Machine Intelligence on the Edge: Interpretable Cardiac Pattern Localisation Using Reinforcement Learning
This work addresses the need for reliable and interpretable clinical decision support on edge devices, though it is incremental as it builds upon matched filters with a novel sequential approach.
The paper tackled the problem of localizing signal patterns in low SNR environments, such as ear-ECG, by proposing the Sequential Matched Filter (SMF) using Reinforcement Learning, achieving state-of-the-art performance in R-peak detection and physiological state classification on real-world datasets.

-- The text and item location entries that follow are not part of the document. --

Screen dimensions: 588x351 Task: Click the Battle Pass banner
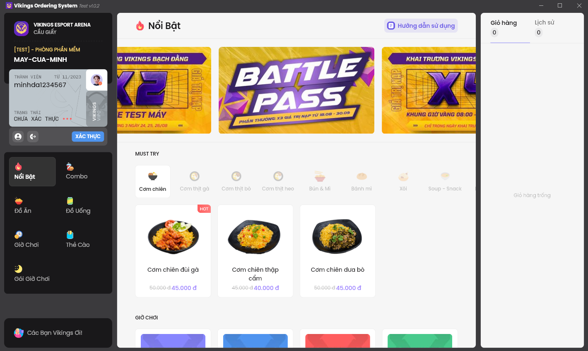tap(296, 90)
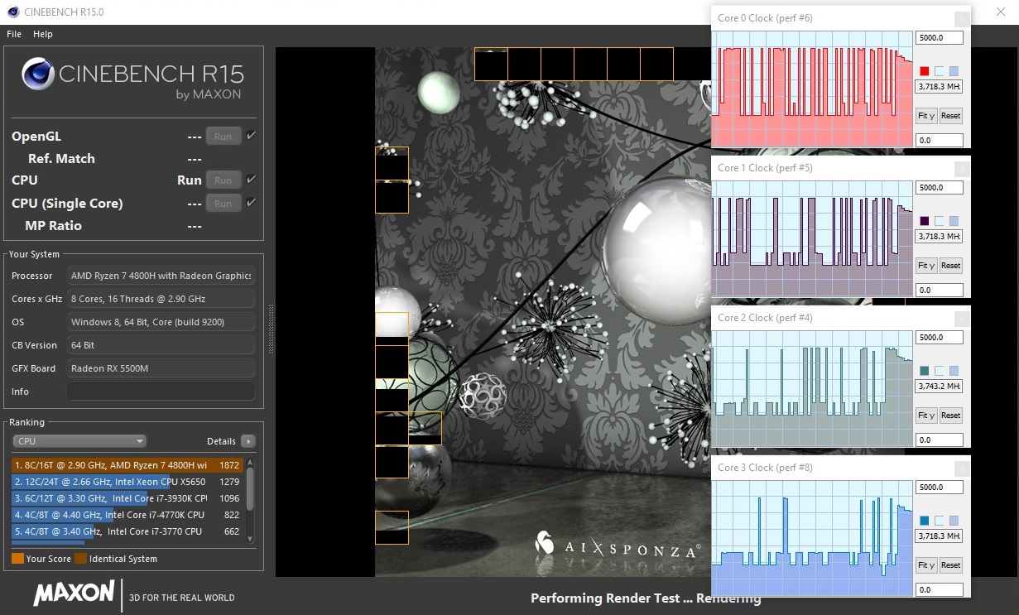Click the Details arrow button in Ranking
The image size is (1019, 615).
tap(248, 441)
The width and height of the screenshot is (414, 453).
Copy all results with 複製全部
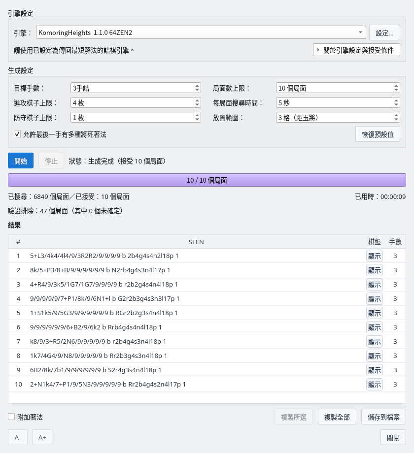click(x=337, y=417)
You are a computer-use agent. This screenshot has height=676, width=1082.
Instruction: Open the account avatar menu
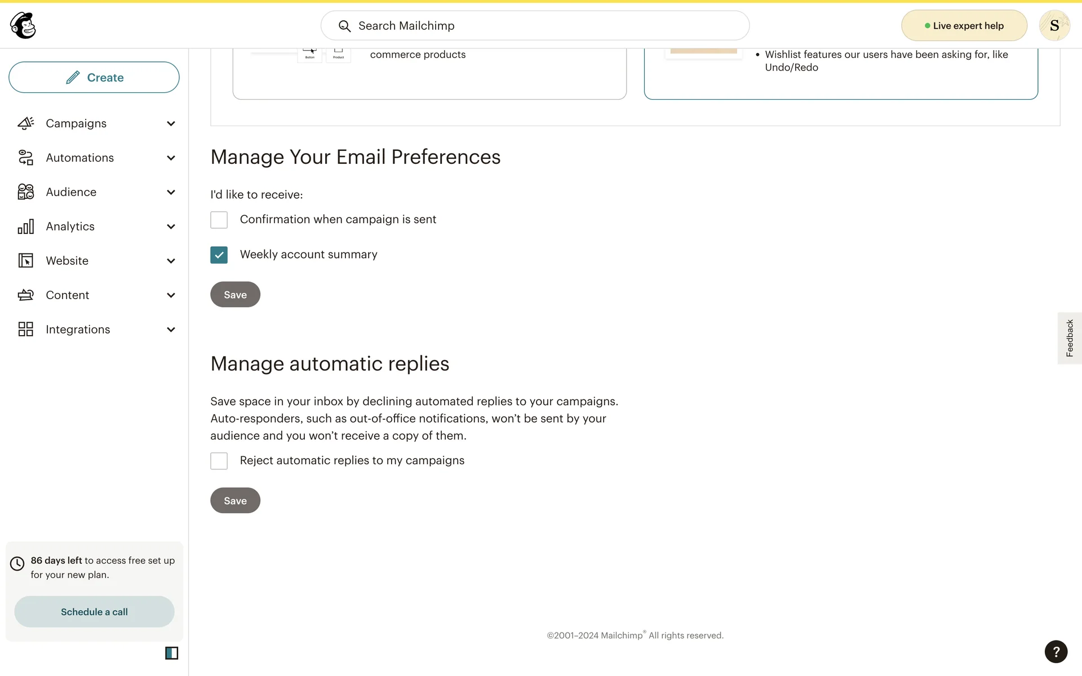click(1054, 25)

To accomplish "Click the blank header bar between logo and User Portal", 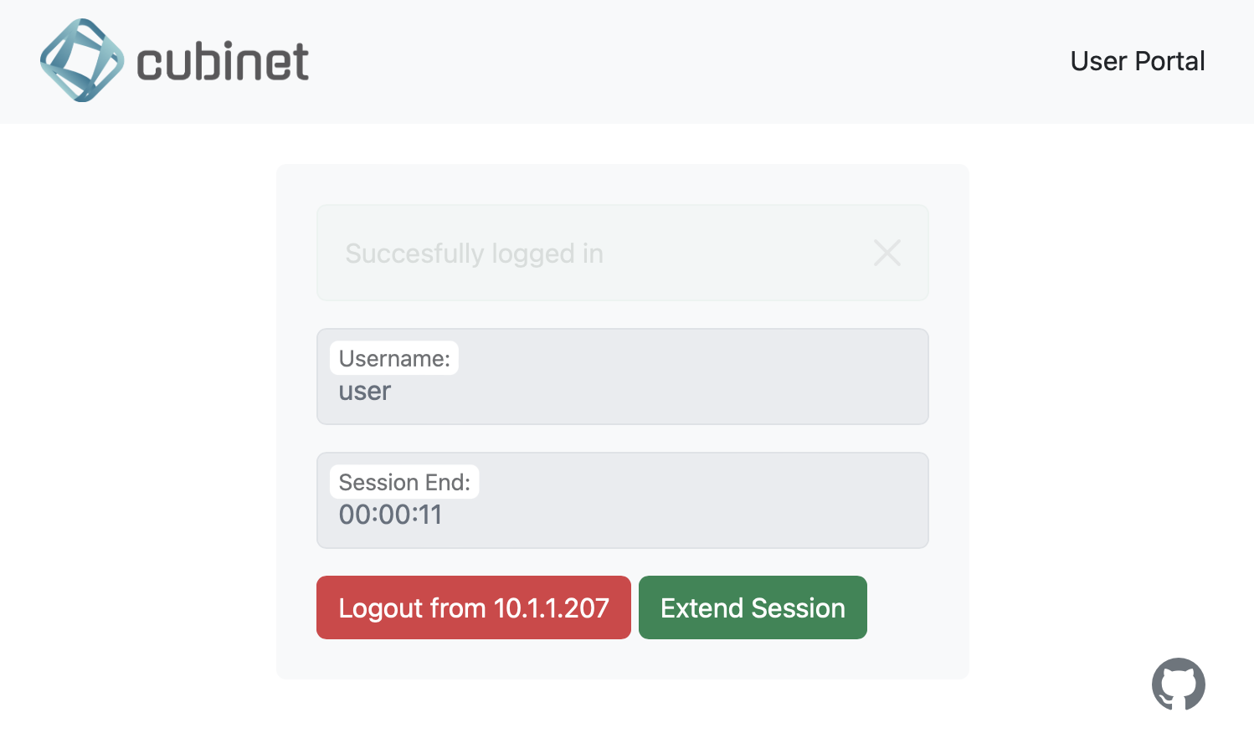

Matched filters are widely used to localise signal patterns due to their high efficiency and interpretability. However, their effectiveness deteriorates for low signal-to-noise ratio (SNR) signals, such as those recorded on edge devices, where prominent noise patterns can closely resemble the target within the limited length of the filter. One example is the ear-electrocardiogram (ear-ECG), where the cardiac signal is attenuated and heavily corrupted by artefacts. To address this, we propose the Sequential Matched Filter (SMF), a paradigm that replaces the conventional single matched filter with a sequence of filters designed by a Reinforcement Learning agent. By formulating filter design as a sequential decision-making process, SMF adaptively design signal-specific filter sequences that remain fully interpretable by revealing key patterns driving the decision-making. The proposed SMF framework has strong potential for reliable and interpretable clinical decision support, as demonstrated by its state-of-the-art R-peak detection and physiological state classification performance on two challenging real-world ECG datasets. The proposed formulation can also be extended to a broad range of applications that require accurate pattern localisation from noise-corrupted signals.